_Exercise prompt:_ Write out, word for word, the part of the listing below that opens with the line containing "Viewport: 690px width, 375px" and closes with the line containing "Task: Select the Video & Audio method value", keeping both of those lines and adding no others.

_Input records:_
++++++++

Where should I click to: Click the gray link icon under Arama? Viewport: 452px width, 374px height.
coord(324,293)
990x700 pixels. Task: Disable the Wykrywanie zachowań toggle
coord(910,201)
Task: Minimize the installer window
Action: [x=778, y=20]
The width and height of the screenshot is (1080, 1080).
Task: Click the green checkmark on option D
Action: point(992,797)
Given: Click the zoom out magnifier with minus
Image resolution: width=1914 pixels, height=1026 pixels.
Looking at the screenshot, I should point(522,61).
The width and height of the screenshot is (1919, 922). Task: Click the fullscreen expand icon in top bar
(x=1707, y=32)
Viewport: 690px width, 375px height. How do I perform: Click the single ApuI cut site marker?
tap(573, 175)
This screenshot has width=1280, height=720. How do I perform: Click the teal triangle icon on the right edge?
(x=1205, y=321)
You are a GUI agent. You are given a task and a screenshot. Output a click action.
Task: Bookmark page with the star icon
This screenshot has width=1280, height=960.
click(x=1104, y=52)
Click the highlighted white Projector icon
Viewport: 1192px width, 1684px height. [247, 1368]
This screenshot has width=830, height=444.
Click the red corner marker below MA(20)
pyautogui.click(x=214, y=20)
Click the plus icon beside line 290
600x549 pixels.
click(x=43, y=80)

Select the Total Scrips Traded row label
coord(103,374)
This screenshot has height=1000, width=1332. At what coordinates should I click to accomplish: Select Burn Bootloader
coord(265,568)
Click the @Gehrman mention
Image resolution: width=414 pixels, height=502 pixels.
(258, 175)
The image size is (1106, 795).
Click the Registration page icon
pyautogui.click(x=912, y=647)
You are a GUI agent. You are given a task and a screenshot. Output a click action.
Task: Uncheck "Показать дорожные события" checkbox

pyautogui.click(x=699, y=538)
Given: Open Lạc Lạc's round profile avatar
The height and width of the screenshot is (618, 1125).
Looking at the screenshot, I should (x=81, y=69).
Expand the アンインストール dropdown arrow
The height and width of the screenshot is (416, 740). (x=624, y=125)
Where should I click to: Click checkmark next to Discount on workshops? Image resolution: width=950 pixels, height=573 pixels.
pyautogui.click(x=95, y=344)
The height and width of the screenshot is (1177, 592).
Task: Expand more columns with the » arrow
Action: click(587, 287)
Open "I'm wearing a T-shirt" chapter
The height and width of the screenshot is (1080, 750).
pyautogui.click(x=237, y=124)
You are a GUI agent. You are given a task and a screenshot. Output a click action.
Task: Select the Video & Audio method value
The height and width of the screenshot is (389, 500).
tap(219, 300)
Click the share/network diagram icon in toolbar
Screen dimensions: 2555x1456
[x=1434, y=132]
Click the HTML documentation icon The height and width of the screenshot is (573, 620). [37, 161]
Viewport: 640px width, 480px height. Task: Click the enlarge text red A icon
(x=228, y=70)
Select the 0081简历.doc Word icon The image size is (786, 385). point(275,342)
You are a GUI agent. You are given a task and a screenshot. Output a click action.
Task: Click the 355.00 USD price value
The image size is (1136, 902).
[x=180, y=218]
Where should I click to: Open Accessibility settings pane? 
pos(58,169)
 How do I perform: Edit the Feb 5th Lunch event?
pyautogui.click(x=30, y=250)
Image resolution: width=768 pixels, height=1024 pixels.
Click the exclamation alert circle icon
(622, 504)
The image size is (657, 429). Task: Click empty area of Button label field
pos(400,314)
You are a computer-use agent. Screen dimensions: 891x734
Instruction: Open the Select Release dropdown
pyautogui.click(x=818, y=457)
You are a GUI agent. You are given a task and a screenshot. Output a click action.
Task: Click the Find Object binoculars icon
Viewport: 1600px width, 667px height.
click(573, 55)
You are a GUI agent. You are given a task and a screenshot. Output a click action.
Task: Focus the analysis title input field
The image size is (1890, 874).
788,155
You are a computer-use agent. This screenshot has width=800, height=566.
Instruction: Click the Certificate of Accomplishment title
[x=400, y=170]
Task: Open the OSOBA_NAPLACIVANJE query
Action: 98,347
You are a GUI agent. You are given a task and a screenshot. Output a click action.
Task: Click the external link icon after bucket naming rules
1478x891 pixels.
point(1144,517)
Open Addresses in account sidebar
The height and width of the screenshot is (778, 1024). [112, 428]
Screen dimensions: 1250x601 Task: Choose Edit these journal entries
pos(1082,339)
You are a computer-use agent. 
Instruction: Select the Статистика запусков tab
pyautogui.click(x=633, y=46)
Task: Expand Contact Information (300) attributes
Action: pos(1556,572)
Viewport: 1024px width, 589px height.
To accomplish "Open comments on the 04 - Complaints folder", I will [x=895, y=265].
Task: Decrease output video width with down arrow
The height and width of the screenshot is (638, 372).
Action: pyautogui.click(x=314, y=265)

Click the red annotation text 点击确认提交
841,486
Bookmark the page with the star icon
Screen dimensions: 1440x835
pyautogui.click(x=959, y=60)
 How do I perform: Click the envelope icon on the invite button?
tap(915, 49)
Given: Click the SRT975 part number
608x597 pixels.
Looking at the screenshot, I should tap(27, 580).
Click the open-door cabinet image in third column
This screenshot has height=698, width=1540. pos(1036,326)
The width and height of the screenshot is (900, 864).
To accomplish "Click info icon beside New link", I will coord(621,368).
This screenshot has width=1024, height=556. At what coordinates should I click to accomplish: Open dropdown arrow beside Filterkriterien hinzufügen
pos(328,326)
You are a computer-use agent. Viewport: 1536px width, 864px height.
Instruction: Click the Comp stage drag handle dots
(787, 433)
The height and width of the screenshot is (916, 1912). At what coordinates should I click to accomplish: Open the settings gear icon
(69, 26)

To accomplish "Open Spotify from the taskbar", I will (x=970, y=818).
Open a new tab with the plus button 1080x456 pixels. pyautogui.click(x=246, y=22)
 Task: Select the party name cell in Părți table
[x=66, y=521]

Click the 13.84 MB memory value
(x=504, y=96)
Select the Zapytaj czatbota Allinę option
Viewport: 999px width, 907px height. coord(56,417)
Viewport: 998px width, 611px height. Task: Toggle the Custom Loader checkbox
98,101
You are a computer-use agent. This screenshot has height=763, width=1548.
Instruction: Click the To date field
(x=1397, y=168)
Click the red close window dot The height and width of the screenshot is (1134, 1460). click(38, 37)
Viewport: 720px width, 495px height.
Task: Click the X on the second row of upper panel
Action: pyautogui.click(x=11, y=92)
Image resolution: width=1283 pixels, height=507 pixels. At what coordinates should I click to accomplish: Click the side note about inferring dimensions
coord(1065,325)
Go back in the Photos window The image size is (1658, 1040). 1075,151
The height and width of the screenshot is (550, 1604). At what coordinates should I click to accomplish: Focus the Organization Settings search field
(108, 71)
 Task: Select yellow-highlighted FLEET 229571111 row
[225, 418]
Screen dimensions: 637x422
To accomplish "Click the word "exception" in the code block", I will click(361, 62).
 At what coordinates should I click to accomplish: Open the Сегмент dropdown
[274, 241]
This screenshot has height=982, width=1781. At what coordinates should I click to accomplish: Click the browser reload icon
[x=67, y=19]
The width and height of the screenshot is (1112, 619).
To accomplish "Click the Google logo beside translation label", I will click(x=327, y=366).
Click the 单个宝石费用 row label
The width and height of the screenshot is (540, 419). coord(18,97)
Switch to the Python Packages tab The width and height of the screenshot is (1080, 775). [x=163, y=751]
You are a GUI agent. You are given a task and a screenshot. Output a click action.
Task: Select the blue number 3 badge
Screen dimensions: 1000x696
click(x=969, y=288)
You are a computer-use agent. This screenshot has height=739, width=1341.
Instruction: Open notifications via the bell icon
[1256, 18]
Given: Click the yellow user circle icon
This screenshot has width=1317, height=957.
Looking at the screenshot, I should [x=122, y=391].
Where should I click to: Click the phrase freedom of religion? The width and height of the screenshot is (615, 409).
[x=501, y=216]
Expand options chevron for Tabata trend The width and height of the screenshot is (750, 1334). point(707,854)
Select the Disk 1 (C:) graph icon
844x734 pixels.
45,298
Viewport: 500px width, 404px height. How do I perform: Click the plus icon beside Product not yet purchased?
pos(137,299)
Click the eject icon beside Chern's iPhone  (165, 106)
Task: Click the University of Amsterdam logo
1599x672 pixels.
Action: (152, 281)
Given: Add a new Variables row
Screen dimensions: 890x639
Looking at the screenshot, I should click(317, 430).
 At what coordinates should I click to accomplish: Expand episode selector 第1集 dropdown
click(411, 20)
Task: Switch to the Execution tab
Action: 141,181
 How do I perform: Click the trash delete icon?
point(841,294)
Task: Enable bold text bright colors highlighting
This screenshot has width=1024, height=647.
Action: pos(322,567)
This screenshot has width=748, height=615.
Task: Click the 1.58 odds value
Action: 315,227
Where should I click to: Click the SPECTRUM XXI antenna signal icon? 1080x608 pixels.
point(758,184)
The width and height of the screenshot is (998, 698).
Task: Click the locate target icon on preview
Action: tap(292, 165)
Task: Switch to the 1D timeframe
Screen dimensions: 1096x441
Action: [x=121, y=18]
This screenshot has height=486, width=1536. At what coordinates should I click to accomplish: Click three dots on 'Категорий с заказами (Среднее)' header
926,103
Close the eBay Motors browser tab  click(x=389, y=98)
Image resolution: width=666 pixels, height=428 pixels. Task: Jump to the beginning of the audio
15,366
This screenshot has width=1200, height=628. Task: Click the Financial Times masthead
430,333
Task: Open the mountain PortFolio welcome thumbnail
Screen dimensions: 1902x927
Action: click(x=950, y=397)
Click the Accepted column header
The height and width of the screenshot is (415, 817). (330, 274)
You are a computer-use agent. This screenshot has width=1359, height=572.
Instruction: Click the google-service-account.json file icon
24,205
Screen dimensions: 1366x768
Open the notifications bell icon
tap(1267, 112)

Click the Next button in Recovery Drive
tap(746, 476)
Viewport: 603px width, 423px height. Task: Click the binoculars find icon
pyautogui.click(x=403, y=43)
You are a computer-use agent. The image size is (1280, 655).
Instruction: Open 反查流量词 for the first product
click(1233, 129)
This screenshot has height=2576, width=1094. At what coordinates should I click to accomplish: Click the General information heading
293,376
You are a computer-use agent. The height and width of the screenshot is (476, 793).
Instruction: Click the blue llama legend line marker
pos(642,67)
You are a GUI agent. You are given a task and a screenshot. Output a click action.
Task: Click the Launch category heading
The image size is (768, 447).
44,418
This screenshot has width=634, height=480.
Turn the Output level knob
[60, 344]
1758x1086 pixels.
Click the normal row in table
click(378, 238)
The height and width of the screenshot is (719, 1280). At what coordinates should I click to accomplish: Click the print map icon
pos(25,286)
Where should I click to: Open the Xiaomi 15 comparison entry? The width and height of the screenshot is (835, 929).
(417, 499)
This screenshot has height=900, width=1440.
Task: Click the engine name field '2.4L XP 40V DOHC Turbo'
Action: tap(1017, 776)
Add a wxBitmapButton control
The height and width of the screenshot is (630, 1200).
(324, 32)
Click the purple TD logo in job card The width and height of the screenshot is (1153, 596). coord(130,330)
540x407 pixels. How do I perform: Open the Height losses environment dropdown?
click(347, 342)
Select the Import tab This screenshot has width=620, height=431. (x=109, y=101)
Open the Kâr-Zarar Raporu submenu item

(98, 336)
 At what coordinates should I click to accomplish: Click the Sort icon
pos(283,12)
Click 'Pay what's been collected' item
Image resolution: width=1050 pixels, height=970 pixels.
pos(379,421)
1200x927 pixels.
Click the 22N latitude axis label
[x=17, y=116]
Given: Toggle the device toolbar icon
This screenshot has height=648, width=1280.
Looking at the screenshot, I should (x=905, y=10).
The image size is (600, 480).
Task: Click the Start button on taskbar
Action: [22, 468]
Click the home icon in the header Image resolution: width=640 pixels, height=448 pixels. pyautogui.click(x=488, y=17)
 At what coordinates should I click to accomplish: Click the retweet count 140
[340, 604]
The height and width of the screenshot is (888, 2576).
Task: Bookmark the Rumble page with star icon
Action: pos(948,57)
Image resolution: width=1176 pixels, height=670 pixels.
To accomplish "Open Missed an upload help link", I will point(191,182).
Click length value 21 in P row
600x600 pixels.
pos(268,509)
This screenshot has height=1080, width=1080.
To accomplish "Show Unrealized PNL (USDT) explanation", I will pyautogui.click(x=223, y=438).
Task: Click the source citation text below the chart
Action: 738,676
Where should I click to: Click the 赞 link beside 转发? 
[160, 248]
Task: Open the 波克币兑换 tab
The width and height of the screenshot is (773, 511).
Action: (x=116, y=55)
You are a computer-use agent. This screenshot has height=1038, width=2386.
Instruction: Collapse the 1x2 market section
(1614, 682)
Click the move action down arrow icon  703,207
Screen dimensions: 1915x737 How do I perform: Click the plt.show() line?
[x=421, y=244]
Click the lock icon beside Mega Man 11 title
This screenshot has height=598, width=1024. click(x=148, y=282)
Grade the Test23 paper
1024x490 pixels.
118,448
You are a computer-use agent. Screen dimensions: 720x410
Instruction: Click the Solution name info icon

++++++++

_Response to the task:_
Viewport: 690px width, 375px height. How do I perform: Click the single ApuI cut site marker?
tap(573, 175)
This screenshot has width=1280, height=720. How do I perform: Click the teal triangle icon on the right edge?
(x=1205, y=321)
You are a GUI agent. You are given a task and a screenshot. Output a click action.
Task: Bookmark page with the star icon
This screenshot has width=1280, height=960.
click(x=1104, y=52)
Click the highlighted white Projector icon
Viewport: 1192px width, 1684px height. [247, 1368]
This screenshot has width=830, height=444.
Click the red corner marker below MA(20)
pyautogui.click(x=214, y=20)
Click the plus icon beside line 290
600x549 pixels.
click(x=43, y=80)

Select the Total Scrips Traded row label
coord(103,374)
This screenshot has height=1000, width=1332. At what coordinates should I click to accomplish: Select Burn Bootloader
coord(265,568)
Click the @Gehrman mention
Image resolution: width=414 pixels, height=502 pixels.
(258, 175)
The image size is (1106, 795).
Click the Registration page icon
pyautogui.click(x=912, y=647)
You are a GUI agent. You are given a task and a screenshot. Output a click action.
Task: Uncheck "Показать дорожные события" checkbox

pyautogui.click(x=699, y=538)
Given: Open Lạc Lạc's round profile avatar
The height and width of the screenshot is (618, 1125).
Looking at the screenshot, I should (x=81, y=69).
Expand the アンインストール dropdown arrow
The height and width of the screenshot is (416, 740). (x=624, y=125)
Where should I click to: Click checkmark next to Discount on workshops? Image resolution: width=950 pixels, height=573 pixels.
pyautogui.click(x=95, y=344)
The height and width of the screenshot is (1177, 592).
Task: Expand more columns with the » arrow
Action: click(587, 287)
Open "I'm wearing a T-shirt" chapter
The height and width of the screenshot is (1080, 750).
pyautogui.click(x=237, y=124)
You are a GUI agent. You are given a task and a screenshot. Output a click action.
Task: Select the Video & Audio method value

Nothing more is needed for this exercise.